RCSI Graduate School of Healthcare Management
- Type: Private, non-profit
- Parent institution: RCSI University of Medicine and Health Sciences
- Affiliations: NUI
- Location: 118 St Stephen's Green, Dublin, Ireland 53°20′18″N 6°15′44″W﻿ / ﻿53.33834734766355°N 6.262336480467188°W
- Website: www.rcsi.com/gsm
- Location in Dublin

= RCSI Graduate School of Healthcare Management =

Not-for-profit school of medical education based in Dublin, Ireland

RCSI Graduate School of Healthcare Management (GSM) is a school of healthcare management and medical education at the RCSI University of Medicine and Health Sciences based in Dublin, Ireland.

==History==
GSM was established in 2021 as the successor to RCSI's Institute of Leadership (founded 2005) and delivers postgraduate courses, undertakes healthcare-sector research, and offers continuing professional education CPD programmes.

Its postgraduate programmes are delivered fully online. In December 2025 the school moved in to new headquarters at RCSI's 118 St Stephen's Green building on the university's Dublin campus. It is a member of the university's Faculty of Medicine and Health Sciences.

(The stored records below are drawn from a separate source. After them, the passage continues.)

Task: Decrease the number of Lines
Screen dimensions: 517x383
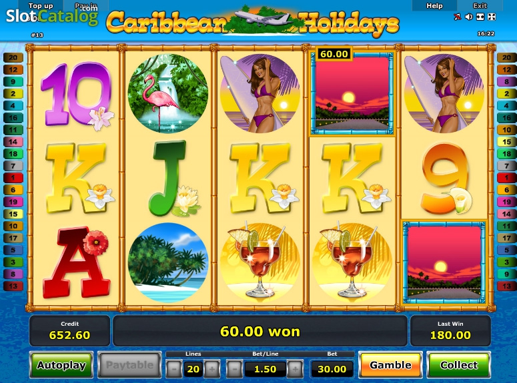Action: [x=173, y=369]
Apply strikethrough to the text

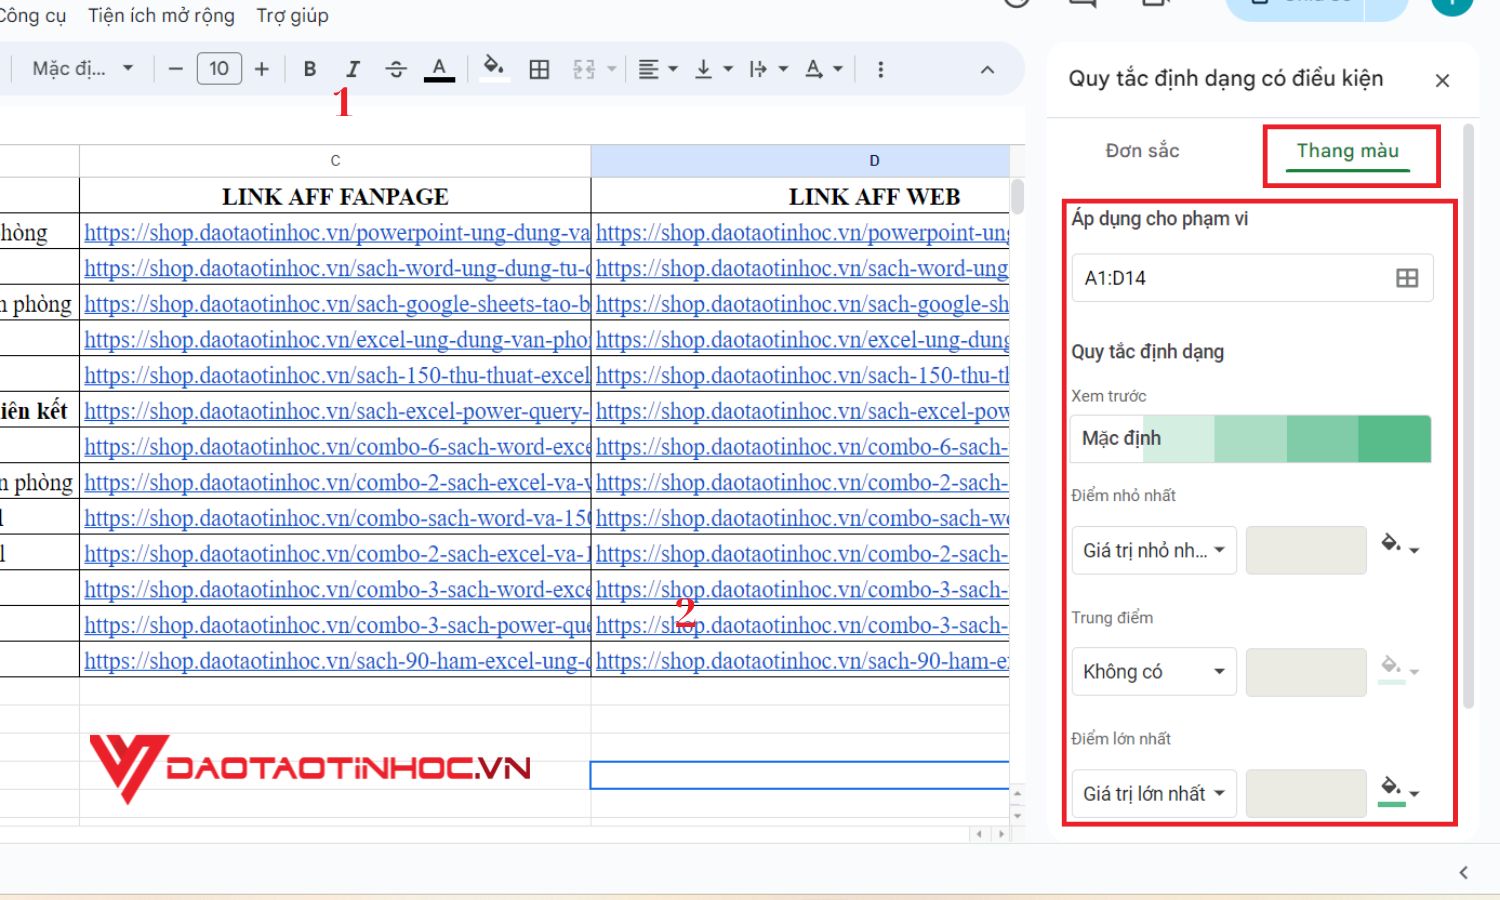coord(397,68)
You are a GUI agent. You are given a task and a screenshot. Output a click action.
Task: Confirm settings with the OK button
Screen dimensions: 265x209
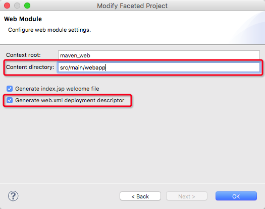click(x=236, y=196)
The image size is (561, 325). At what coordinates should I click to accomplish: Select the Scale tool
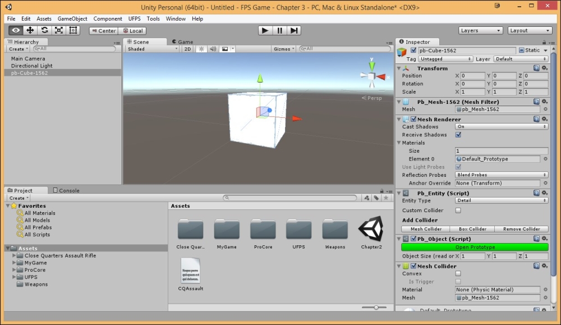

==International operations==
The Graduate School of Healthcare Management has in-person operations in Dublin, Dubai, Saudi Arabia and Bahrain, and as of 2026 has over 3,500 graduates in more than 30 countries.

GSM postgraduate programmes are accredited by Ireland's largest and oldest University, the National University of Ireland. With significant operations in the Gulf Cooperation Council region, the university is listed as a recognised institution for online study by Qatar and Bahrain, and graduates have also successfully obtained degree recognition in the United Arab Emirates and Saudi Arabia.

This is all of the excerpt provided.